その日に、医師から打撲と診断を受け、湿布と内服をもらいました。
しかし翌日の朝、打撲したところだけでなく膝の裏まで内出血が広がっていました。さらに翌々日は、よりひどくなっています。
母は高血圧で薬を服用していまが、医学上考えられる問題はどういうものがあるのでしょうか。 (30歳代 女性)
回答

打撲による皮下出血は、皮下組織の毛細血管がつぶされたり切れたりすることにより起ります。毛細血管の切れた箇所は、主に血小板の作用により数分から数時間のうちにふさがり、出血は止まります。
出血した血液は、血管に戻ることはありません。この血液は皮下組織がやわらかい眼の周りや膝の裏や陰部などでは広がりやすく、手のひらや足の裏では皮下組織が硬いため、広がりにくい傾向があります。また出血した血液は重力の影響を受けます。

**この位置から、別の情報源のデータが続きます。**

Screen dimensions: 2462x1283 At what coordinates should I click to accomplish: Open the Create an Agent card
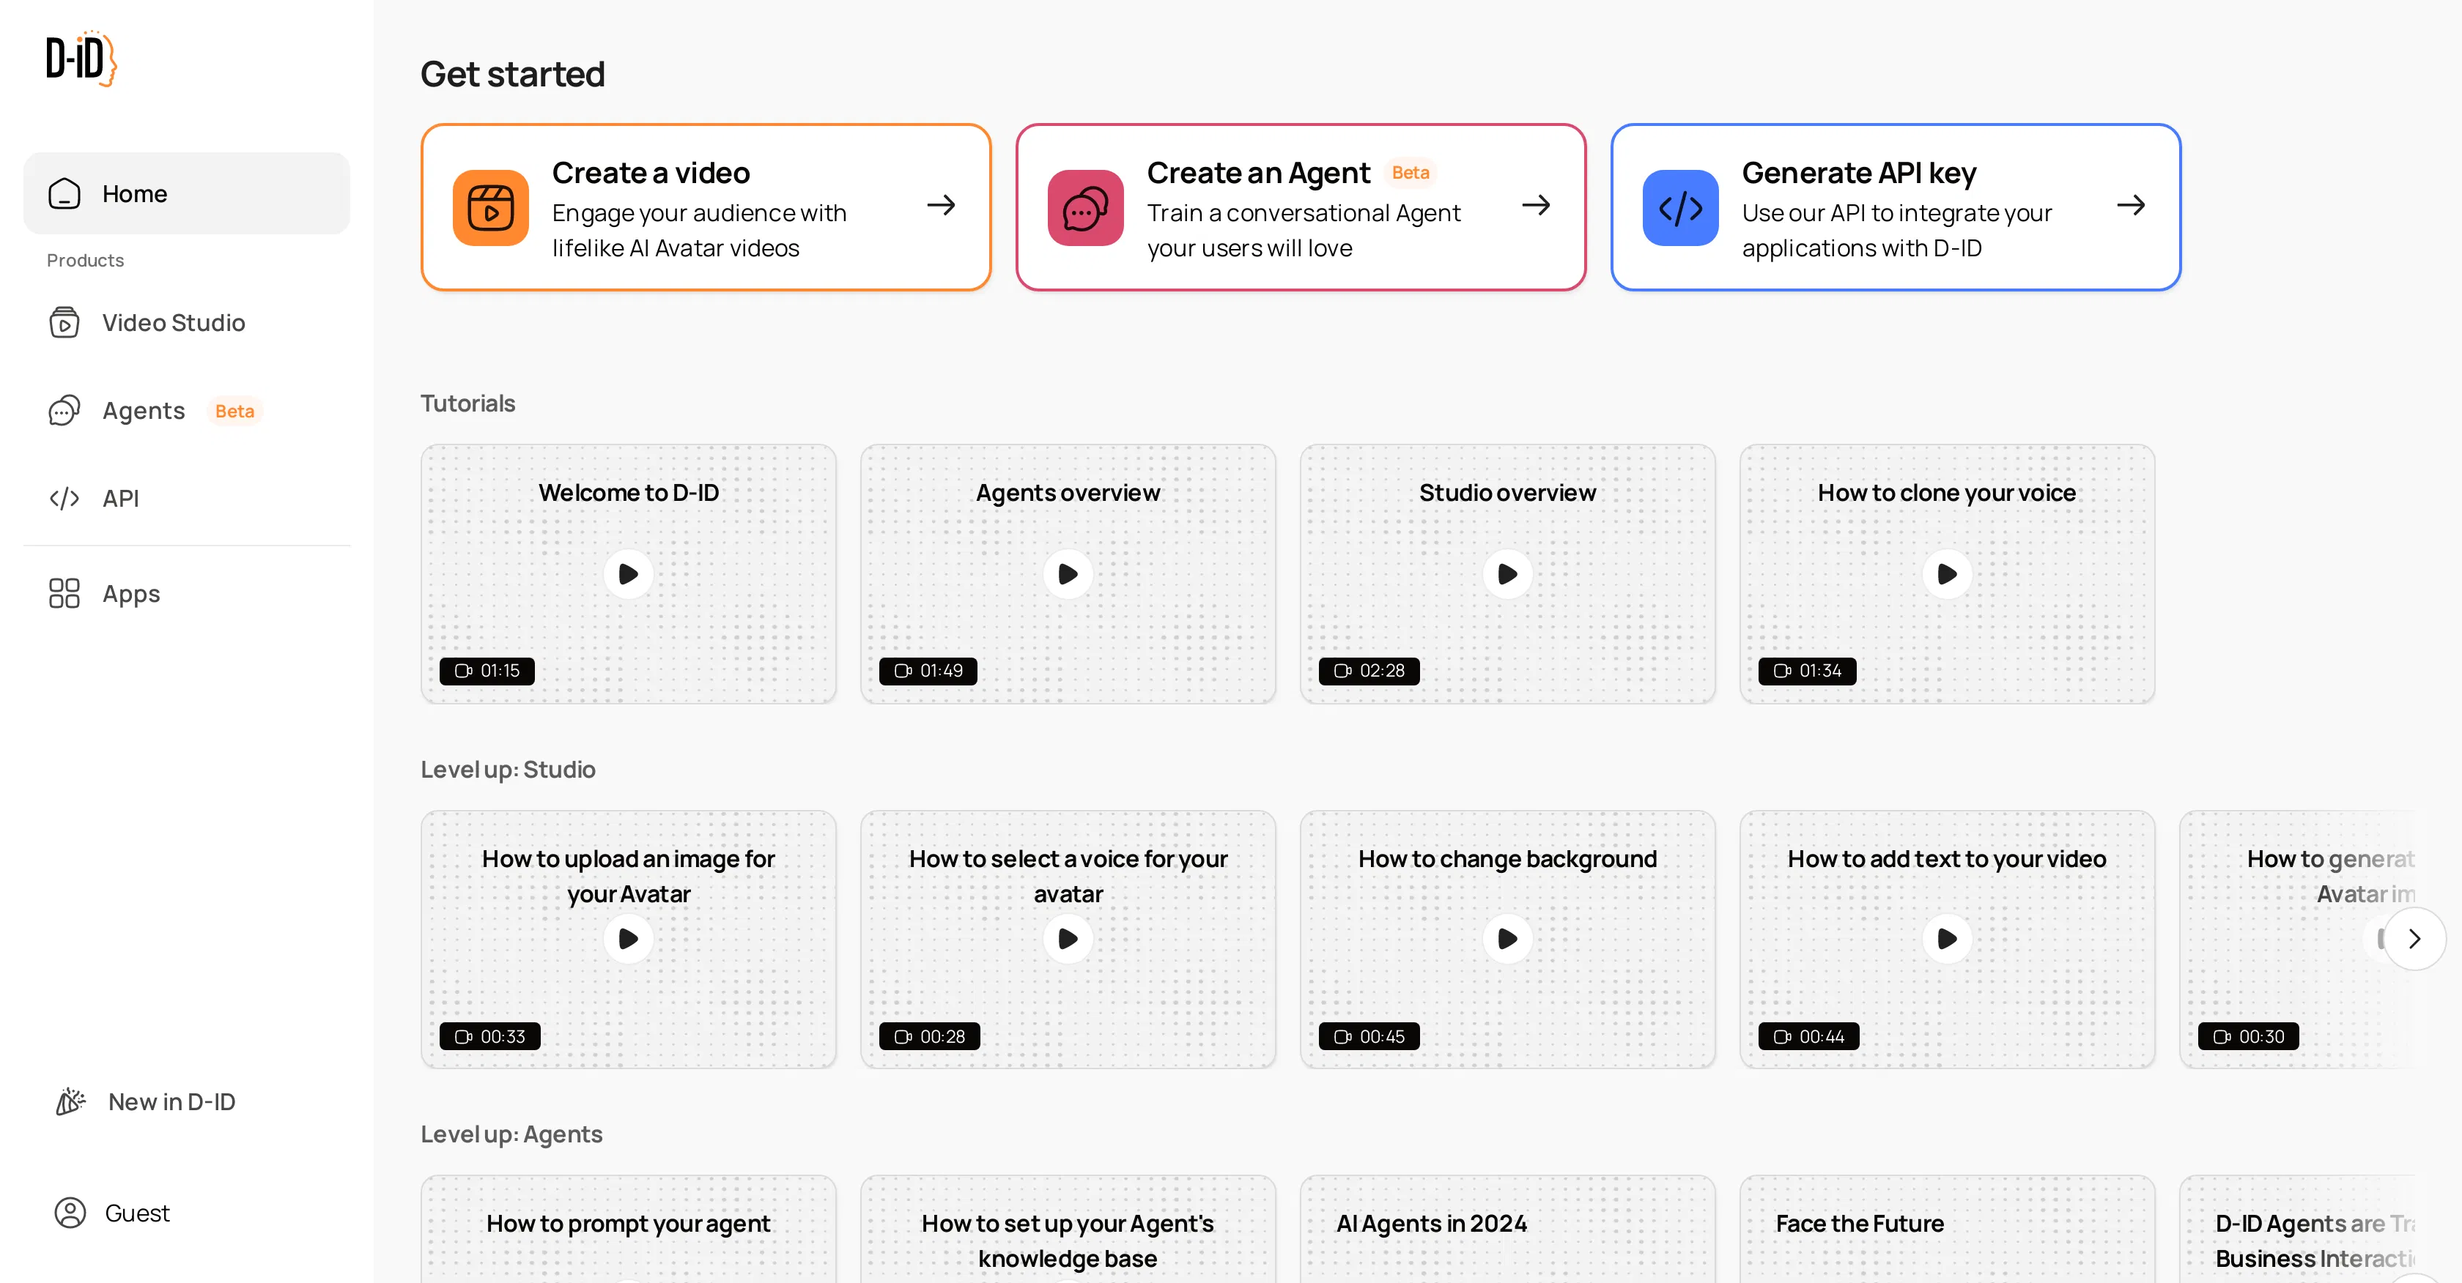coord(1300,207)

たとえば膝の前に皮下出血が起こると、数日のうちに脛(すね)や膝の裏側に広がります。場合によっては足首付近まで広がることがあります。
皮下出血は紫色から徐々に黄色になり、出血の量にもよりますが、おおよそ1か月で吸収されます。
皮下出血の量が多く限局している場合は、針を刺して血液を吸引したり、皮膚を切開して血液を洗い流したりすることもあります。

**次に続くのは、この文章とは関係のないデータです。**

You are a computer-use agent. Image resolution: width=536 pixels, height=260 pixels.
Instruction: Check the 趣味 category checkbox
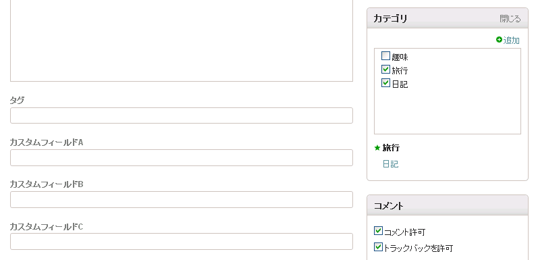click(385, 56)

さて、膝を打撲し皮下出血が膝の裏に広がり、翌々日にはさらに広がったとのことですが、これは出血が続いているわけではなく、出血した血液が重力の影響を受け、皮下組織がやわらかい膝の裏に広がったためです。
高血圧で治療中ですので、定期的に血液検査を受けておられることと思います。採血のあとの皮下出血はいかがでしょうか。ほとんど皮下出血が起こらないとすれば、止血のメカニズムが正常であると推察されます。
お話の内容から異常があるとは考えにくいのですが、打撲と皮下出血で治療を受けている医師、または、高血圧の治療を受けている医師に相談してみてはいかがでしょうか。